Productivity and software
Microsoft 365 ($9.99–$12.99/month or $69.99–$99.99/year), Adobe Creative Cloud ($54.99/month or $599.88/year), Dropbox, Notion, Slack, and dozens of niche SaaS tools. The annual versions of these are frequently forgotten.
Cloud storage
iCloud+ ($0.99–$9.99/month), Google One ($1.99–$9.99/month), Dropbox. These are often on autopay with no active usage trigger, so people forget they're running.
Music and audio
Spotify ($10.99–$16.99), Apple Music ($10.99–$16.99), Audible ($14.95), SiriusXM. Audible in particular has a high forgotten-subscription rate because credits accumulate and people don't notice the monthly charge.
Why Subscriptions Replaced One-Time Purchases
The shift toward subscription pricing happened for a straightforward reason: it generates more revenue per customer over time than a one-time purchase.
Adobe is the clearest example. When they sold Photoshop as a one-time purchase at $699, that was the total revenue from that customer for several years. When they moved to Creative Cloud at $54.99/month, they collect $659.88/year from each subscriber — indefinitely, as long as the subscriber stays enrolled.
The same math applies to every software, media, and service company that has moved to subscriptions. It's a better business model for the company. For customers, it means access to software you don't own and continuous charges that require active management to stop.

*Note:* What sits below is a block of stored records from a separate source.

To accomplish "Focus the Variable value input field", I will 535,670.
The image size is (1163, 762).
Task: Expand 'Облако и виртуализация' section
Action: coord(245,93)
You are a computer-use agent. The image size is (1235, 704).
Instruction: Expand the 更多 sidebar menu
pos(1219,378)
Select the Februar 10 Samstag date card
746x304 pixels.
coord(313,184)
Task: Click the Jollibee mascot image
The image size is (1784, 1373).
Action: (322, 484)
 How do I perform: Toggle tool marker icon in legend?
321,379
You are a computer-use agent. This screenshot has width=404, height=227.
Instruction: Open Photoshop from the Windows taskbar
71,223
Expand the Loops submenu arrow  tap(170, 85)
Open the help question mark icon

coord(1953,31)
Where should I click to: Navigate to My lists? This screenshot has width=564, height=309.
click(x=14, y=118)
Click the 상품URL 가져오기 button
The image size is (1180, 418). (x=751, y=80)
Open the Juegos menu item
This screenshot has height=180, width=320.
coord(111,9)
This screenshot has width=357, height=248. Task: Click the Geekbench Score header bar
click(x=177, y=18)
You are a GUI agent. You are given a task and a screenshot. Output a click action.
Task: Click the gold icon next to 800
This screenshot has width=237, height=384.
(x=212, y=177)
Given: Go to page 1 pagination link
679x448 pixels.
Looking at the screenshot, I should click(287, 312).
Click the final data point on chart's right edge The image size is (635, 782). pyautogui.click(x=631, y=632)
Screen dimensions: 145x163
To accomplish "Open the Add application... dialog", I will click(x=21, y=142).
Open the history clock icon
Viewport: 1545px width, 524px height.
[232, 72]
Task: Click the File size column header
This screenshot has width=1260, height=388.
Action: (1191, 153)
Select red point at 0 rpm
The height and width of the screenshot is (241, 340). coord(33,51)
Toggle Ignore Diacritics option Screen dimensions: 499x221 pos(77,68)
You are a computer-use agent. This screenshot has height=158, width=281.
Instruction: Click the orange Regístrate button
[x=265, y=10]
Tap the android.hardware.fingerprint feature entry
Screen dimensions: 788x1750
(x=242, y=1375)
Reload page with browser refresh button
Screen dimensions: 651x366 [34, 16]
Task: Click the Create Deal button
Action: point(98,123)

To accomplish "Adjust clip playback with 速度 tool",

How to Audit Your Own Subscription Spending
The most reliable way to know what you're actually spending is to look at your transaction data rather than try to recall from memory.
The manual approach: Pull 6 months of bank and credit card statements. Go through every transaction and flag anything that repeats at the same amount. Group them by merchant and add up the monthly total. Don't forget to annualize charges that come through once a year and divide by 12.
The faster approach: Kaleran connects to your bank via Plaid (read-only, can't touch your money) and identifies every recurring charge automatically. It typically surfaces subscriptions that people didn't know they had — especially annual renewals and charges from unfamiliar merchant names.
Most people who connect to Kaleran find at least one subscription they'd forgotten about. The average discovered forgotten charge is $14–$18/month.
Once you have your actual number, you're in a position to make real decisions about what to keep. The mental accounting version — "I think I pay about $80 a month" — is almost never accurate enough to act on.